Cinema com Rapadura

OPINIÃO   quarta-feira, 14 de fevereiro de 2018

O Sacrifício do Cervo Sagrado (2017): sobre atos e consequências

Um filme provocativo e que exige paciência, não para ficar interessante, mas para ser compreendido. Um trabalho bem executado de direção, que causa um (não) agradável incômodo.

O cinema do diretor grego Yorgos Lanthimos (“O Lagosta”) pode não ser uma experiência agradável para qualquer público. Seus filmes não possuem uma narrativa fácil de acompanhar e a maneira como ele trabalha os conflitos podem parecer confusas ou estranhas. É necessário uma participação ativa de quem assiste para se envolver e compreender a obra, e com “O Sacrifício do Cervo Sagrado” não é diferente.

A trama acompanha o cardiologista Steven (Colin Farrell de “O Estranho que Nós Amamos”), ele é casado com a, também médica, Anna (Nicole Kidman de “O Estranho que Nós Amamos”), com quem tem dois filhos, Kim (Raffey Cassidy de “Tomorrowland: Um Lugar Onde Nada é Impossível”) e Bob (Sunny Suljic de “The Unspoken”). Steven também mantém contato com um garoto, Martin (Barry Keoghan de “Dunkirk”), cujo verdadeiro laço que os conecta é nebuloso num primeiro momento.
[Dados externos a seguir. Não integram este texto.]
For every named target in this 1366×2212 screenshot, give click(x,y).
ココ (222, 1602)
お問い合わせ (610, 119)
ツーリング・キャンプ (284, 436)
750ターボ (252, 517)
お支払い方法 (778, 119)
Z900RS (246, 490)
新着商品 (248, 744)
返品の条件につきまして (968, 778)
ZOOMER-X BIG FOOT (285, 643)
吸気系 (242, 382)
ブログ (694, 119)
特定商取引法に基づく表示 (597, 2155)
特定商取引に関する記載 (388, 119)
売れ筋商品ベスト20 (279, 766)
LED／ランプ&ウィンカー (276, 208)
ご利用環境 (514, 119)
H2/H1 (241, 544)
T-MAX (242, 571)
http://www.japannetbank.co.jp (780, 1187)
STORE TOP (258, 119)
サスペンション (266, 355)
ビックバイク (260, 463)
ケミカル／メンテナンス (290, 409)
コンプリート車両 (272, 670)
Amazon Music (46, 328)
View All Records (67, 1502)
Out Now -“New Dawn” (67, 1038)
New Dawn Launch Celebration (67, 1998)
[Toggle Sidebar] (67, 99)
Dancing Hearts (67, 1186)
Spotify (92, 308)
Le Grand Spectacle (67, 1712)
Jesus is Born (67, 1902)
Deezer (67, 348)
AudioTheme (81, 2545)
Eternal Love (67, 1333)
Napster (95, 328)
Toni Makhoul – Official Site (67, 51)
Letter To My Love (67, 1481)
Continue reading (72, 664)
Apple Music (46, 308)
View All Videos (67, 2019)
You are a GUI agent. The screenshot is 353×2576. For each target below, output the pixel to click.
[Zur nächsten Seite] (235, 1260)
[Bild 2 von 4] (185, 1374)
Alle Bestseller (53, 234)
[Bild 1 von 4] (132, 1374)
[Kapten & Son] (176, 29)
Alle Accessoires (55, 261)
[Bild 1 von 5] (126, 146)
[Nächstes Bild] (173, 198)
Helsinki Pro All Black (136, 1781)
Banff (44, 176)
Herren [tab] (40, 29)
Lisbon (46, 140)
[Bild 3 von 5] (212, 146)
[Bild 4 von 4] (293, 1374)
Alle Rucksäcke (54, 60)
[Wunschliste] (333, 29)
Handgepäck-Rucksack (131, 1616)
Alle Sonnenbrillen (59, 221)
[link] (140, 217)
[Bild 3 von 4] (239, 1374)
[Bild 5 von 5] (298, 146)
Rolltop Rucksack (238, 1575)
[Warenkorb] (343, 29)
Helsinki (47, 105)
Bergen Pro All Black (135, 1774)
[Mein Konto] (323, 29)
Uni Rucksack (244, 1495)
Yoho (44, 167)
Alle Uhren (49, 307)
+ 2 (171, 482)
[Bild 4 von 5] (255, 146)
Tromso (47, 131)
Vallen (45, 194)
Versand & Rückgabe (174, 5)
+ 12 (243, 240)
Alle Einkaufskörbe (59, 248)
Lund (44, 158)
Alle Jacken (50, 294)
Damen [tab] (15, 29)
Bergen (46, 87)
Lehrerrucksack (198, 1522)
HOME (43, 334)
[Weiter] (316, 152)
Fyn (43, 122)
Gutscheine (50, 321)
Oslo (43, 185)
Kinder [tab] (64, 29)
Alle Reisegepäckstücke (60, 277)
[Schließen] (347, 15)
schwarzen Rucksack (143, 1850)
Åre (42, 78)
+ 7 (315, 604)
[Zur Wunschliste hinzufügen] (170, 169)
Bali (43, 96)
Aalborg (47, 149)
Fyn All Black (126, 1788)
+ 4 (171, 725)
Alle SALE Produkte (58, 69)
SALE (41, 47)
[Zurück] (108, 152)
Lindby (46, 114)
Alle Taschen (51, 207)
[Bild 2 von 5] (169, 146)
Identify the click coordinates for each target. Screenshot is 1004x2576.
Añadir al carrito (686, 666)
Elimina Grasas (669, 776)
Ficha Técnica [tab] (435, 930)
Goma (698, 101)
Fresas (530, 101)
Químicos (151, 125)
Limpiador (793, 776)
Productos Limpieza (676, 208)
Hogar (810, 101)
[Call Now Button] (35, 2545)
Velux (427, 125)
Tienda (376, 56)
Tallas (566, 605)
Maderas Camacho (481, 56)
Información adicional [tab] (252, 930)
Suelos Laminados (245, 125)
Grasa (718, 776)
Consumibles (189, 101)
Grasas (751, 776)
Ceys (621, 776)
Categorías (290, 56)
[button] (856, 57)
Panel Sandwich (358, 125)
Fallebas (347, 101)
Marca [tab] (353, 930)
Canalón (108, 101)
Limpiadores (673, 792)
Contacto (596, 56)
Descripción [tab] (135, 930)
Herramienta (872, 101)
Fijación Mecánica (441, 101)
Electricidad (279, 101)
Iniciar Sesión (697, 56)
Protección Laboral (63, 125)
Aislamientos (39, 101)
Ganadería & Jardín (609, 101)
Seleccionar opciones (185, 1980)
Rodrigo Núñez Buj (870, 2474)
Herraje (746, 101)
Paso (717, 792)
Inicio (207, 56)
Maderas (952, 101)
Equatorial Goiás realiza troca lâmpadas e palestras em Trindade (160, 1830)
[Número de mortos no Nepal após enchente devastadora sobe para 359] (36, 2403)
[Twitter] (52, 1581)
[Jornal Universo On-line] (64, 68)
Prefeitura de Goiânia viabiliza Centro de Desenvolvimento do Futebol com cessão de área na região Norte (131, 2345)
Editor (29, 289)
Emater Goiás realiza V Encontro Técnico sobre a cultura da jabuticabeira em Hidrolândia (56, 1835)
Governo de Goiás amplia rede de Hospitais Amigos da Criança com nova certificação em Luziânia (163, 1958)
Com o tempo, Martin busca manter-se cada vez mais próximo de Steven, que começa a ver a si mesmo – e a sua família – ameaçados por algo relacionado ao jovem.

Em tempos de filmes que menosprezam a capacidade do público de interpretar o que está sendo mostrado, é prazeroso assistir uma obra como “O Sacrifício do Cervo Sagrado”. A direção de Yorgos Lanthimos é feita assumindo um risco calculado, para que ao final da exibição o público tenha condições de compreender a trama principal e ao mesmo tempo criar considerações sobre tudo o que a circunda. Para isso, o diretor pondera a montagem de uma forma que o resultado seja do seu agrado. Martin, por exemplo, é desenvolvido a cada nova cena em que aparece, mas seu papel na trama só é definido na metade do filme. Até então, sua figura, que oscila entre a inocência e o macabro, é nebulosa – mas nunca confusa, pois é tudo apresentado de forma coerente, embora não óbvia.

Também não é ao acaso a maneira como Nicole Kidman e Colin Farrell atuam. A frieza emocional (algo muito próximo de “De Olhos Bem Fechados”) frente aos conflitos que vivem, apesar de causar estranheza num primeiro momento, evidenciam a situação vivida por eles. A compreensão é estimulada a ser mais racional do que emocional, o que justifica a resolução do conflito. Por mais difícil que possa aparentar a decisão, ela é justificada exatamente na racionalidade (embora haja uma ligeira quebra nesse sentido por parte de Farrel, que se deixa afetar pelo contexto).

Mas a semelhança da obra final de Kubrick não está apenas na ausência de emoção demonstrada pelas personagens (e quebrada aqui por Farrel e no filme de Kubrick por Tom Cruise, a partir de um acontecimento específico). O ímpeto de vingança que leva às personagens masculinas a tomar decisões que as desestabilizam e a impotência ao se perceber incapaz de lidar com o problema criado – pelos próprios protagonistas – estão presentes em ambos os filmes.

Mas o que há de mais belo neste filme é a construção de um vilão consciente de seus atos e que se mostra o tempo todo impassível. E como o diretor não recorre ao clichê, tudo é explicado de forma rápida (e repetido para que fique bem claro). Em determinada cena, ele demonstra com uma cruel naturalidade a forma como o universo gira para equilibrar as coisas. E na forma como ele faz a demonstração é tão terrivelmente fria, que passa a ser impossível não se sentir incomodado a cada vez que a câmera retorna a ele.

Certamente “O Sacrifício do Cervo Sagrado” não é um filme simples e não deve agradar uma parte considerável do público. Ele exige um envolvimento ativo para que, ao final, tudo possa ser conectado e compreendido. A construção narrativa pode causar uma estranheza num primeiro momento, mas está ali de forma racional, não para confundir, apenas para provocar. É um desses filmes que quando acaba você pode não dizer se gostou ou não, mas é impossível ficar indiferente a ele.